The grounds for demurrer specified by § 10,737, supra, are exclusive and grounds not so specified may not be considered. 31 CJ 818; 23 Am Jur 702, Forgery. Defendant relies upon the fifth ground set forth in the statute, viz.: "That it (the information) contains any matter, which, if true, would constitute a legal justification or excuse of the offense charged, or other legal bar to the prosecution." Defendant contends that the information contains matter, which, if true, would constitute a legal bar to the prosecution. On the other hand the State says that the expiration of the period of limitation does not constitute a legal bar to the prosecution for an offense but is an affirmative defense which can only be raised by evidence under the general issue. Both views are supported by cited authority from the decisions of the Federal courts and those of other states. (Notes reviewing the decisions may be found in 99 ALR 153 and 33 Mich L Rev 805.) In this state, however, the legislature has given recognition to the theory of the cases which hold that the statutory limitation does constitute a bar to prosecution. Otherwise it would not have said as it did in § 9 of chap 132, supra, "If it appears . . . that the offense . . . is barred by the statute of limitations the court . . . shall quash the indictment or information." Both the choice of language and of remedy are inconsistent with the state's theory that a statute of limitations in criminal matters is merely a statute of repose and a matter of affirmative defense. We must therefore consider that the expiration of the period of limitation for the prosecution of a crime is a legal bar to the prosecution and where the information or indictment discloses the bar, that fact is a ground for demurrer, by express statutory provision.

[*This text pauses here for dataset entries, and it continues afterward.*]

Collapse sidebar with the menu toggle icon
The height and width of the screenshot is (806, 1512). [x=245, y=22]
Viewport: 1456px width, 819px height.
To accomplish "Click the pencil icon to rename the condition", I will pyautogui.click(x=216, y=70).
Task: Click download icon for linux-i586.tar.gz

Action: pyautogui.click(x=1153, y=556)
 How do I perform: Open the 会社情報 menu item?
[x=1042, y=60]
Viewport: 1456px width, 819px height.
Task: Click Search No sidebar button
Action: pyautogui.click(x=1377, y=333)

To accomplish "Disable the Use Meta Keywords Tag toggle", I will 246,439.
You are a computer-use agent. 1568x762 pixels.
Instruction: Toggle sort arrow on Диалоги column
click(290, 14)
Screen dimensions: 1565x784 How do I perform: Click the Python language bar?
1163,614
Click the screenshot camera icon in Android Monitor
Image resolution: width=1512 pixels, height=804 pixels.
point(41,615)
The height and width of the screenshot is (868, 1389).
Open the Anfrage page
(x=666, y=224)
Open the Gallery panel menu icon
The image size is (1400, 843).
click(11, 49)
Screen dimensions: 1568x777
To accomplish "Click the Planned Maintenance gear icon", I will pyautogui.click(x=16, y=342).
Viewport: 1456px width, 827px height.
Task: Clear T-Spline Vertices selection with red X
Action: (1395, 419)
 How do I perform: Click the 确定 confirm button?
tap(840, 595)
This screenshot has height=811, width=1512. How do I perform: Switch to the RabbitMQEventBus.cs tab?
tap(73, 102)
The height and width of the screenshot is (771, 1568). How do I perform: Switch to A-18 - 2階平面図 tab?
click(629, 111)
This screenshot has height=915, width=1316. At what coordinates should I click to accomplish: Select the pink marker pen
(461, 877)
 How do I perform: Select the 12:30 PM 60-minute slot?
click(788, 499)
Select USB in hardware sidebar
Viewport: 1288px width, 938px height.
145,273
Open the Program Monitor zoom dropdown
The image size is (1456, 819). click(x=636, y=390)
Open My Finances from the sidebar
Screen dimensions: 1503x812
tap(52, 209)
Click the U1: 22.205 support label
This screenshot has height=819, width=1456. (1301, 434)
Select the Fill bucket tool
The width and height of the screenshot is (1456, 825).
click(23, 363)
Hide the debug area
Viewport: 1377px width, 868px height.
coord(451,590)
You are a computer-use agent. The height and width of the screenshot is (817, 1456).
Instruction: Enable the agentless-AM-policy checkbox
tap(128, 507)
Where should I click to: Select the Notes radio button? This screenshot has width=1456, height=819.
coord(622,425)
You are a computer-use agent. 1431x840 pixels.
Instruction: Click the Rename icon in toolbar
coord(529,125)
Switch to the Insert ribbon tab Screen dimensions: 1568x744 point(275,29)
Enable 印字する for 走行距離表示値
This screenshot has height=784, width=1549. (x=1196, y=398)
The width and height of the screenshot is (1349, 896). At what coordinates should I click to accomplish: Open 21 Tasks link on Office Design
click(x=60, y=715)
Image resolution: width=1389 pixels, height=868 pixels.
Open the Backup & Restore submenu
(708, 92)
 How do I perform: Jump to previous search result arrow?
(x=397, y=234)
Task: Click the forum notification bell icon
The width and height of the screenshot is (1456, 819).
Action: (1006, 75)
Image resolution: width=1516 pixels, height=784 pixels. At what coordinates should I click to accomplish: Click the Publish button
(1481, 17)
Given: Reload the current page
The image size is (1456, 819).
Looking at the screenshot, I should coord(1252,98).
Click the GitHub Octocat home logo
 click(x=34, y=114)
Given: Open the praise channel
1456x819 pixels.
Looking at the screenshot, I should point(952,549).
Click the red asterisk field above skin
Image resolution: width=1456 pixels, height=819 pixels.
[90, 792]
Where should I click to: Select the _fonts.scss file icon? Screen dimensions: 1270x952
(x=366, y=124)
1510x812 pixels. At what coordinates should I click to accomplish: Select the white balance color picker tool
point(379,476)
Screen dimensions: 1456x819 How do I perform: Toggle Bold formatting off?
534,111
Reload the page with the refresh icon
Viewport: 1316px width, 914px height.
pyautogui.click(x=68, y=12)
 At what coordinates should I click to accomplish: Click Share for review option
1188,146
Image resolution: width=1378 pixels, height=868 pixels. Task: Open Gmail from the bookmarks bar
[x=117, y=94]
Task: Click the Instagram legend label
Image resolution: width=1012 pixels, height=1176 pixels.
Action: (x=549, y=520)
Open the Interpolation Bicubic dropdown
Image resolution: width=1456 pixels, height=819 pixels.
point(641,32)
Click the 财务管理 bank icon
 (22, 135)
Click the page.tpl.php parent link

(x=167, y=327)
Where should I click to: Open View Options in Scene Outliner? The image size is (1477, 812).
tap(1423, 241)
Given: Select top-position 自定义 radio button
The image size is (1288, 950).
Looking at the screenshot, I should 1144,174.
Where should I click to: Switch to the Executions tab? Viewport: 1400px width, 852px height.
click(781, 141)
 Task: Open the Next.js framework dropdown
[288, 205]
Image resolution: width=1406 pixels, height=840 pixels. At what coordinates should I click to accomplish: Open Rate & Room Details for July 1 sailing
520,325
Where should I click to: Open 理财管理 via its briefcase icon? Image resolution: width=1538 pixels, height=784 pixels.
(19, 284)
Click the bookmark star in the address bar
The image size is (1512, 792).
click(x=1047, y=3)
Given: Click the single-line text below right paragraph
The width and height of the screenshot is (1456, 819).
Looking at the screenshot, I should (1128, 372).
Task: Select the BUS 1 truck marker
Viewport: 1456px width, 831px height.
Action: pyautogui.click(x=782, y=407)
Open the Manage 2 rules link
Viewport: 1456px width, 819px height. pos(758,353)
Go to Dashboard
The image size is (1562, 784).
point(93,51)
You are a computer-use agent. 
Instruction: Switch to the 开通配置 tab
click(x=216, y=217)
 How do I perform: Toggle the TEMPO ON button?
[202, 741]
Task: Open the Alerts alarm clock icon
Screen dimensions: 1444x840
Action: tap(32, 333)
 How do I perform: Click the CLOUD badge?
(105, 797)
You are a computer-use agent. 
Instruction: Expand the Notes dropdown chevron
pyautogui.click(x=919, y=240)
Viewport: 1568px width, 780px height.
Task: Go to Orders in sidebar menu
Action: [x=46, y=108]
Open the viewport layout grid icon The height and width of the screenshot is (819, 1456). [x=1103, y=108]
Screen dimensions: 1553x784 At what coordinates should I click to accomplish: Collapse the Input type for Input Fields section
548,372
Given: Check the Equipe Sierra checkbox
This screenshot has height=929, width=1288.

One question remains. Does the demurrer distinctly specify the grounds of objection as required by § 10,738, supra? As stated therein the ground of demurrer is "That upon the face of the information it conclusively appears that the crime alleged in said information is barred by the statute of limitations as provided in the statutes of the state of *Page 544 North Dakota." Appellant contends that this language does not specifically set forth the grounds of objection and that the demurrer must therefore be disregarded. The gist of appellant's objection is that the ground of demurrer is not couched in the language of the statute. We see no merit in the contention. Section 10,738 requires that the ground of demurrer must be distinctly specified. Here it is specified with greater clarity than if the general language of the statute had been used. As we have held that the specific ground is one which is included in the general ground set forth in the statute, the demurrer is sufficient as to form.
The order of the district court sustaining defendant's demurrer is therefore affirmed.
MORRIS, Ch. J., and BURR and NUESSLE, JJ., concur.